Stored data entries:
- - - -

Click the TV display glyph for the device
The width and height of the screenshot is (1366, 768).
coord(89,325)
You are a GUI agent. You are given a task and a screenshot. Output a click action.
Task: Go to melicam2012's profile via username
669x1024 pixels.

- - - -

TASK TO CARRY OUT: From the first line to the last, retype the records exactly as they stand above.

ANSWER TO THIS PROBLEM:
Click the TV display glyph for the device
The width and height of the screenshot is (1366, 768).
coord(89,325)
You are a GUI agent. You are given a task and a screenshot. Output a click action.
Task: Go to melicam2012's profile via username
669x1024 pixels.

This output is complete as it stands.